## Extrait du texte
----
11Michelin ne doit pas nous faire oublier les ouvrages et les revues publiées par les organisations régionales du tourisme. En 1920, est édité à Strasbourg, sous le patronage du Club Vosgien, un guide touristique ayant pour titre Les Vosges et l’Alsace dont le but est de faire connaître ou mieux connaître la région reconquise aux nombreux touristes qui, dès le début des années 1920, viennent en Alsace. La Fédération des syndicats d’initiative des Vosges fait paraître, en 1926, un guide intitulé Les Vosges. Stations thermales et climatiques, qui, pour chacune des localités touristiques, conseille des promenades : aux hôtes séjournant aux Trois-Épis, il recommande une visite aux champs de bataille du Linge ; à ceux qui ont choisi Lapoutroie ou Le Bonhomme, une randonnée à la Tête des Faux ; à ceux qui fréquentent le Ballon d’Alsace, une excursion passant par la route construite en 1917 entre Sewen et le Ballon24. La même Fédération inaugure, en 1927, la série Les Vosges pittoresques. Le fascicule de 1929, consacré à Guebwiller – Soultz – Le Grand Ballon, est illustré de 89 vues : il décrit les itinéraires menant à certains champs de bataille, dont le Vieil-Armand, mais dit aussi quelques mots sur le sort qu’ont connu les villages durant la guerre. Ainsi, Watwiller, petite station thermale, a été « gravement atteinte » par les bombardements de 1915 ; ici, la reconstruction s’est opérée rapidement. S’agissant de Soultz-Vieil-Armand, les vestiges de la guerre sont mentionnés avec quelques détails, de même que le monument national alors en construction25.
----
## Données disponibles

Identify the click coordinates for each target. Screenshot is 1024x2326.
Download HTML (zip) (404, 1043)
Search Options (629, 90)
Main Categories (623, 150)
----
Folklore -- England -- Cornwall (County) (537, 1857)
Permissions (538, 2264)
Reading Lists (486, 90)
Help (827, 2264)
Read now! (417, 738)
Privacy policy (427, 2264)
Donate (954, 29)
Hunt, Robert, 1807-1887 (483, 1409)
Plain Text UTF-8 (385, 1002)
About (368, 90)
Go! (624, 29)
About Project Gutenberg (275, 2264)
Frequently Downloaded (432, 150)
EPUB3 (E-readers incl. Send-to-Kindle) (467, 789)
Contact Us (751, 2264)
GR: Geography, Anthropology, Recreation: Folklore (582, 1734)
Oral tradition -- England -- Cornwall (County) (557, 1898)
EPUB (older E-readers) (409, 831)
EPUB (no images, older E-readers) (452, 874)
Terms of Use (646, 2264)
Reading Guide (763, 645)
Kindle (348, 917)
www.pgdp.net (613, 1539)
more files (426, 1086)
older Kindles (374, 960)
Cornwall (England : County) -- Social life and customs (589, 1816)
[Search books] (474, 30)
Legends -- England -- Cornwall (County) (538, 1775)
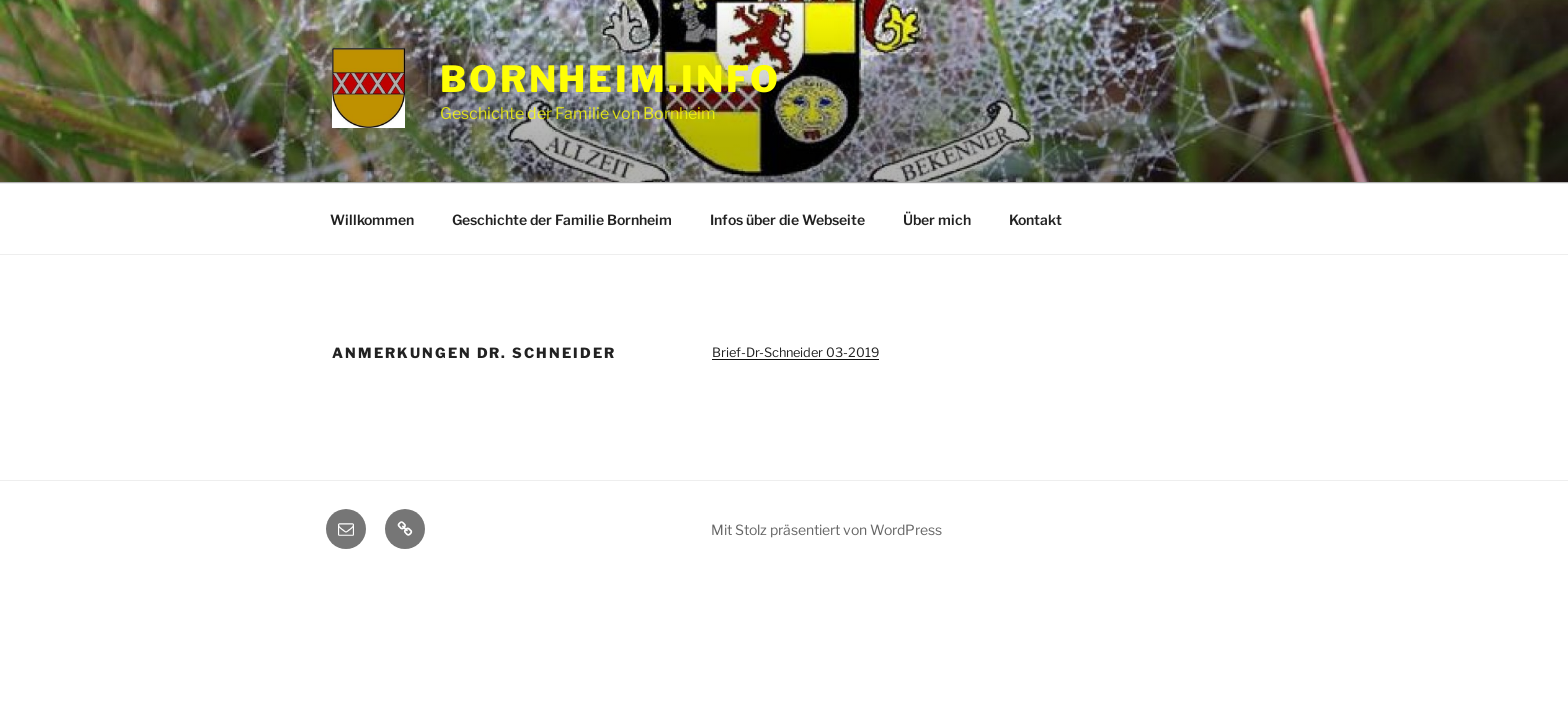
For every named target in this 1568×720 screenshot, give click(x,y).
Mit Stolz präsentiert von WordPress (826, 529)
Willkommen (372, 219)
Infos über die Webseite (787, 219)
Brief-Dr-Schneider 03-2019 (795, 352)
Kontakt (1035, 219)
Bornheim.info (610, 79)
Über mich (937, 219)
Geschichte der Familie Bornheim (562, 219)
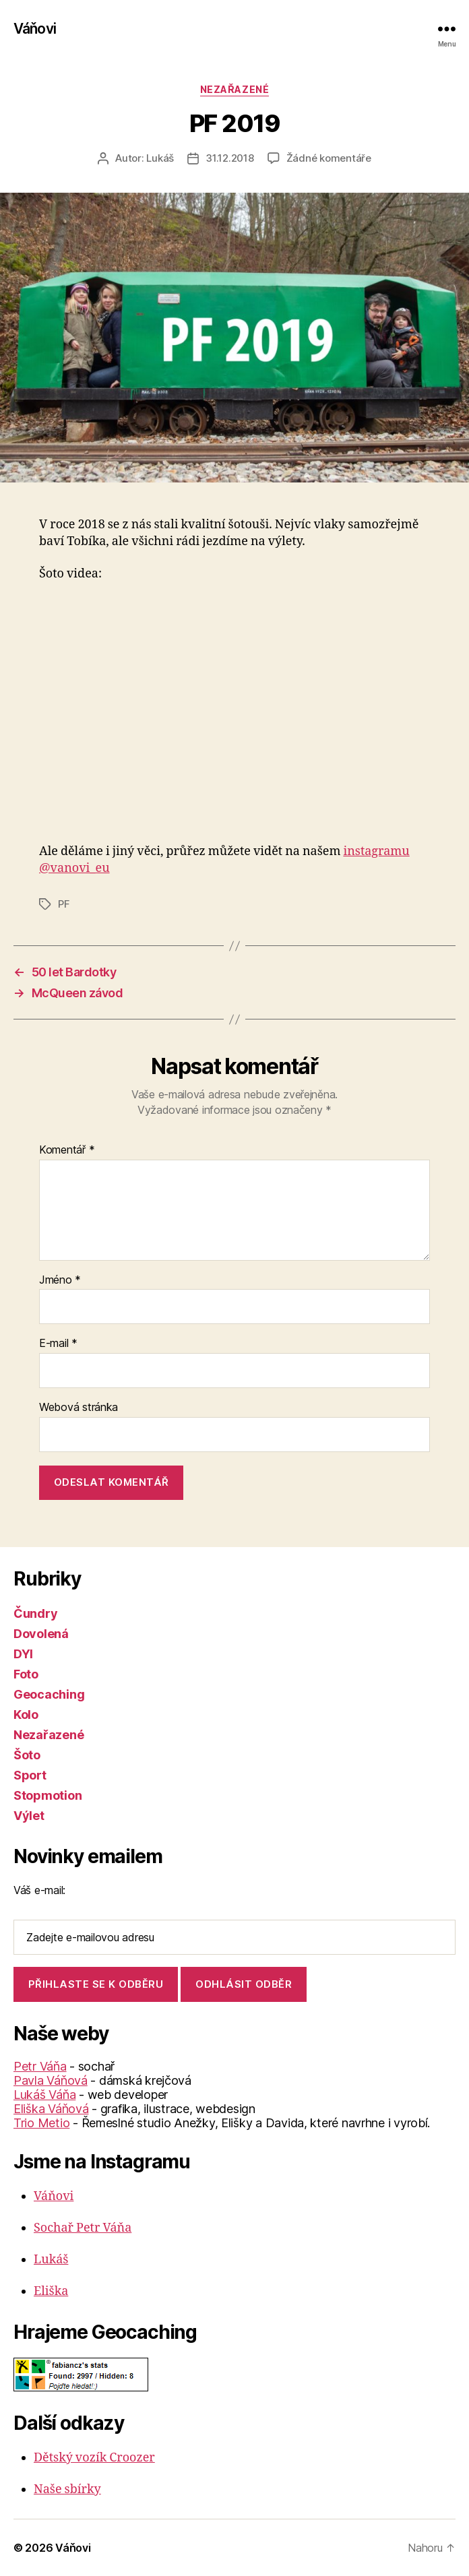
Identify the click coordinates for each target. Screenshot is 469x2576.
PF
----
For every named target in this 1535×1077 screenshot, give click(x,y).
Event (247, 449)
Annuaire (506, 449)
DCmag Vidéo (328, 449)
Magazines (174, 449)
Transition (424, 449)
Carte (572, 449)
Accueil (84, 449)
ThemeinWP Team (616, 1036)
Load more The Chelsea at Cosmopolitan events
----
## Consigne A
D'après l'extrait du texte, en quelle année la Fédération des syndicats d'initiative des Vosges inaugure-t-elle la série Les Vosges pittoresques ?
## Consigne B
Dans les enregistrements, restitue sous forme de liste JSON de chaînes tout ce qui va de la ligne contenant "DCmag Vidéo (328, 449)" jusqu'à celle contenant "Load more The Chelsea at Cosmopolitan events", ces deux lignes incluses. Mets une chaîne par ligne et omets les lignes vides.

## Réponse finale A
En 1927.

## Réponse finale B
[
  "DCmag Vidéo (328, 449)",
  "Magazines (174, 449)",
  "Transition (424, 449)",
  "Carte (572, 449)",
  "Accueil (84, 449)",
  "ThemeinWP Team (616, 1036)",
  "Load more The Chelsea at Cosmopolitan events"
]